Precedence is the same as defined in Chapter 1; use parentheses when
you are unsure.
 The length of an array is written length(a) rather than
a.
 All variables of a function must be declared in a
declare section that sits between the function prototype and
the function body. See BubbleSort.pi.
 Formal arguments can be modified, unlike in the book. However,
every formal argument a has associated with it an implicit
variable a_0 that stores a's value upon function
entry. This variable can be used in annotations.
 Most programs begin with the declaration #include
"arrays.pi", which declares the existence of certain predicates
about arrays. Always remember to include this line in programs whose
specifications say something interesting about arrays. Again, see BubbleSort.pi.

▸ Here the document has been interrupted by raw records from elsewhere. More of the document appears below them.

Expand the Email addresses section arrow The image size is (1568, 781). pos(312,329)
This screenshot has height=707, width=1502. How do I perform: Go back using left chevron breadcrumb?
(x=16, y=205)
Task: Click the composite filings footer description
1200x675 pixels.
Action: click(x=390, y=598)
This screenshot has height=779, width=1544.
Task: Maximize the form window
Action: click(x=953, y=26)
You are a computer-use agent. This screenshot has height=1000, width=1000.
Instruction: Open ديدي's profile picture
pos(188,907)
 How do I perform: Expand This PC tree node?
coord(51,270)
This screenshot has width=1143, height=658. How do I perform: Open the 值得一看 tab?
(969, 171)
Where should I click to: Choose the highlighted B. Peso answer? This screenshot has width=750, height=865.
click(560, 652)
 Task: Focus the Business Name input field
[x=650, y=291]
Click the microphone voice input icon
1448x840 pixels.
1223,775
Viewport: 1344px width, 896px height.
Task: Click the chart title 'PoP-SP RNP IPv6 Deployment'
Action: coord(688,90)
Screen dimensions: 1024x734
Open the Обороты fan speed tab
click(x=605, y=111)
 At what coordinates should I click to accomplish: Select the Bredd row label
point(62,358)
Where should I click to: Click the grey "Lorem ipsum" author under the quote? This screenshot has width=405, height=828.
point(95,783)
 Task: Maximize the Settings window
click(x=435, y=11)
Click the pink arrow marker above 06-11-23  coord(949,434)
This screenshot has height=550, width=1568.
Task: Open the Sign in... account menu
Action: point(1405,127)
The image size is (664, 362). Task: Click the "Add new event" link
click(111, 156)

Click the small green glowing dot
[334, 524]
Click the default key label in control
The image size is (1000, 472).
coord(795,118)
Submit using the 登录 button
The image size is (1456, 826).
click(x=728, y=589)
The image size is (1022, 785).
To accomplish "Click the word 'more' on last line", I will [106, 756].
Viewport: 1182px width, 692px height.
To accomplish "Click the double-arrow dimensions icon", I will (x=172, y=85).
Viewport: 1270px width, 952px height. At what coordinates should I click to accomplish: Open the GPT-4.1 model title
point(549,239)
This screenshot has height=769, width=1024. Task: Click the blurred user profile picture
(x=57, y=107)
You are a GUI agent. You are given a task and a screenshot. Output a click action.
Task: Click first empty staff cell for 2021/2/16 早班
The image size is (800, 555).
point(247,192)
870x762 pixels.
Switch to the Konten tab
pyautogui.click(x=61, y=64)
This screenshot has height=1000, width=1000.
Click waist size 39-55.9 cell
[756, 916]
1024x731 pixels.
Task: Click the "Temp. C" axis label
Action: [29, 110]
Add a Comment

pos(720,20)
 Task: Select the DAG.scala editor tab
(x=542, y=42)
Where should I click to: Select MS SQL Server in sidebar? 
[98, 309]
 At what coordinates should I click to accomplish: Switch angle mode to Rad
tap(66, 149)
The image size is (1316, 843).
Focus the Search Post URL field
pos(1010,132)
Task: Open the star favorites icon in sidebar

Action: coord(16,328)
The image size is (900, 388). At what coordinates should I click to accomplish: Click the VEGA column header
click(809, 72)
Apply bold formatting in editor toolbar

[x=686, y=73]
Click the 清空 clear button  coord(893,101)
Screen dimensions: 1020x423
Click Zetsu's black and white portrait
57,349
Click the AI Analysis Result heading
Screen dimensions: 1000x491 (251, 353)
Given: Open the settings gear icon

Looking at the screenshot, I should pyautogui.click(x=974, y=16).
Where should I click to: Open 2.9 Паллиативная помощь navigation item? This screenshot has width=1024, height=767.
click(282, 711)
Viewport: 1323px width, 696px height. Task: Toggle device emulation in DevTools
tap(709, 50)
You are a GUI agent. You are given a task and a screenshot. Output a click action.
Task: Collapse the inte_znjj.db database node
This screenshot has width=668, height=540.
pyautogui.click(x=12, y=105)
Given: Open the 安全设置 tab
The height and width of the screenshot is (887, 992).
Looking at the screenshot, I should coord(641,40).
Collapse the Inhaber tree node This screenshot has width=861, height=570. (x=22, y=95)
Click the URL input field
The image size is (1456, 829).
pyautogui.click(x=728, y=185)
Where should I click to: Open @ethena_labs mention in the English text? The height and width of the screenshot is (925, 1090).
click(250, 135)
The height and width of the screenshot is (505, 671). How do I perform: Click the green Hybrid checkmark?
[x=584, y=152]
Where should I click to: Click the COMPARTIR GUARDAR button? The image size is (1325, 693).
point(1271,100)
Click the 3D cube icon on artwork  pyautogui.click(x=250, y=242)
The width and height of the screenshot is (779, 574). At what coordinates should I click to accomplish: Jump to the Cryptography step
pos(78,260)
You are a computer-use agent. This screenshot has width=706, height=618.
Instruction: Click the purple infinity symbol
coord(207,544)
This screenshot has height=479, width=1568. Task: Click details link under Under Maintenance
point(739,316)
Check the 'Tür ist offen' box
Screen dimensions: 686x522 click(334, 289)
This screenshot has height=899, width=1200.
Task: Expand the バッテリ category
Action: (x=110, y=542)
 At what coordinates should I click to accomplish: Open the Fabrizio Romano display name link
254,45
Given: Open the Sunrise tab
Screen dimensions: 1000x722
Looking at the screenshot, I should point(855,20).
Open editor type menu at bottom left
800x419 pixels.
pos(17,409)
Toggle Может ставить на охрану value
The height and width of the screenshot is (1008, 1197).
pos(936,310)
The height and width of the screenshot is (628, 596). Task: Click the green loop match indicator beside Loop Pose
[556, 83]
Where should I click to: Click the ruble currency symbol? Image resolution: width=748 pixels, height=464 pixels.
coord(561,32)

 Restricted quantification over array indices (as defined in
Chapter 12) is written as follows:
 forall(ix, l, u, F[ix]), which is true iff
F[ix] is true for every index ix ranging in
[l, u] (remember that l and u are
numeric expressions, often not constants). Quantifying without
(symbolic) bounds is not useful when reasoning about bounded arrays.
 exists(ix, l, u, F[ix])
Quantified variables are declared by the global declaration
define int ix = ?. See SortedUnion.pi.
 Array predicates correspond to those of Chapters 5, 6, and 11:
 eq(a, b, l, u), which is true iff (if and only if)
arrays a and b are equal in range [l,
u], where l and u are any numerical
expressions not involving function calls.
 sorted(a, l, u), which is true iff array a is
sorted in range [l, u].
 partitioned(a, l1, u1, l2, u2), which is true iff array
a is such that elements in range [l1, u1]
have values at most the minimum value of the elements in the range
[l2, u2].
These predicates are shorthand. For example, write eq(a, b, l,
u) as forall(ix, l, u, a[ix] == b[ix]); and write
sorted(a, l, u) as forall(ix, l, u, forall(jx, ix, u,
a[ix] <= a[jx])).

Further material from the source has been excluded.